# New Pics Of 120g!



## malawi4me2 (Jan 18, 2005)

I recieved the plants for my 120g Malawi Cichlid tank today and took some new pics! The new plants are Java Ferns and Jungle Vallisneria. The Annubias Barteri and the biggest Java Fern has been in there for about two weeks.
Here's a pic of (almost) the whole tank.








One of my female _O. lithobates_, my pair of _Copadichromis borleyi_ "Kadango", and my sub-dominant male _Protomelas fenestratus _"Taiwan Reef" turned up in this pic.








My new male _Otopharynx lithobates_, and one of my females is in this pic.

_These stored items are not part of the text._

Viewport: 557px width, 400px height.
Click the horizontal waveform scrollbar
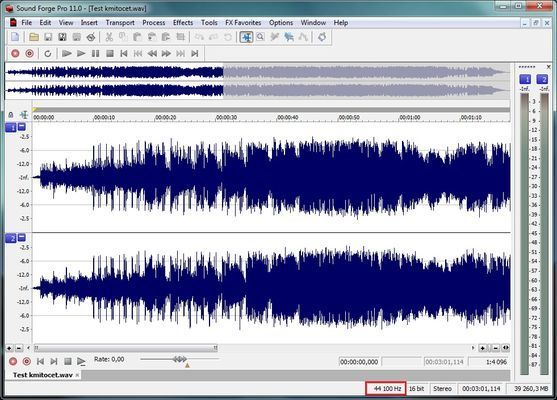click(125, 348)
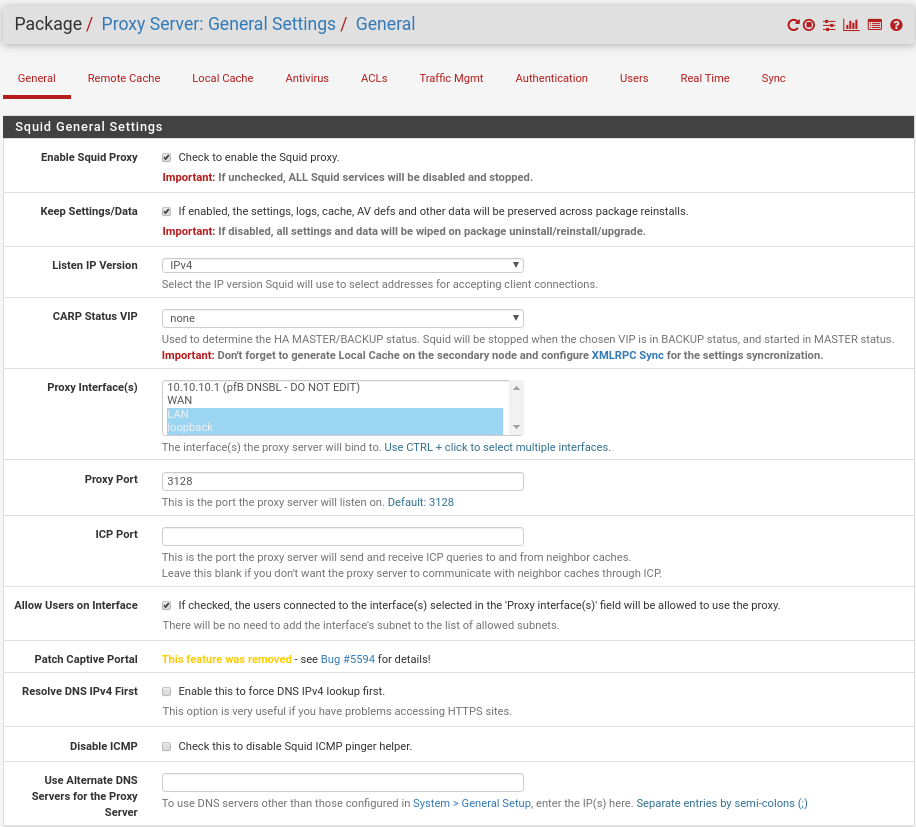Follow the XMLRPC Sync link
This screenshot has width=916, height=827.
point(627,355)
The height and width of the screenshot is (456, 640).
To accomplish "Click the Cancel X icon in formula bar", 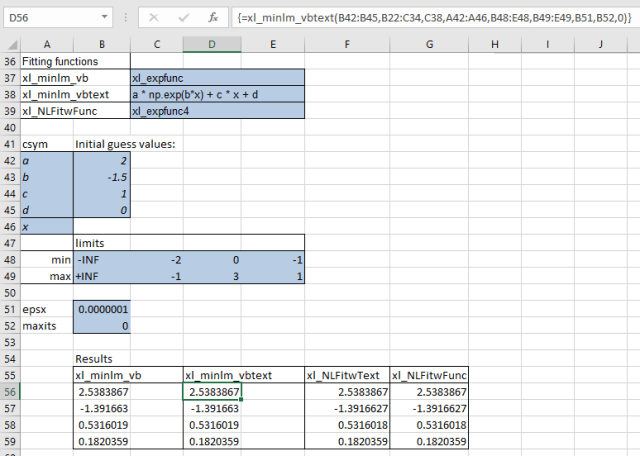I will 153,17.
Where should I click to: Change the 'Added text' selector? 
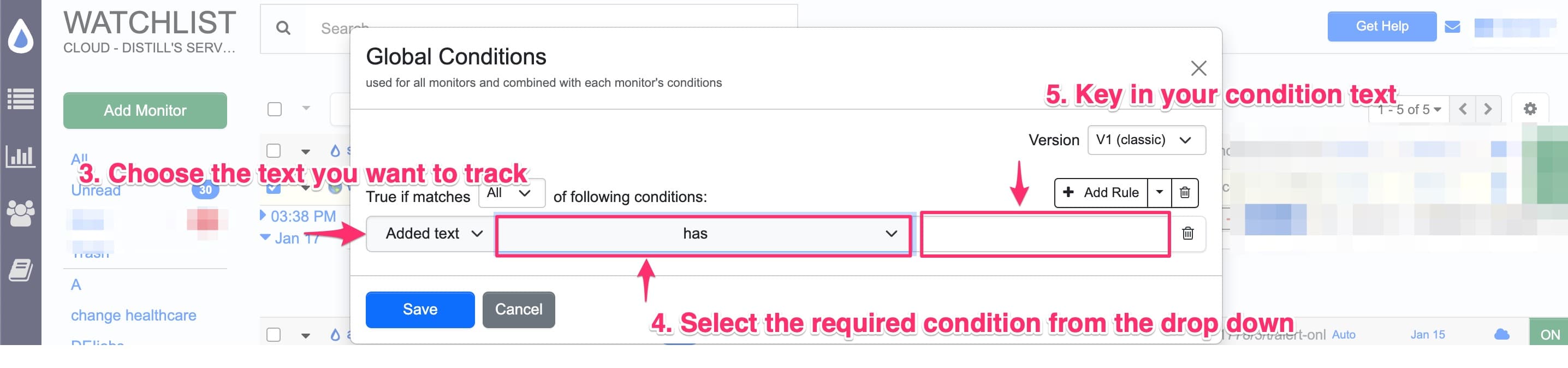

My new_ Otopharynx lithobates _is in this pic, too.


----------



## (RC) (Jan 18, 2005)

Looks good. How many fish in the tank ?


RC


----------



## malawi4me2 (Jan 18, 2005)

Five, so far. I still have five more to move from my 60g.


----------



## joe kool (Jan 24, 2005)

what kind of lighting are you running? looks a little bright for an anubis, espicially up high and centered like you have it. Anubis are pretty much bullet proof plants BUT they don't really like bright lights like "most" water plants.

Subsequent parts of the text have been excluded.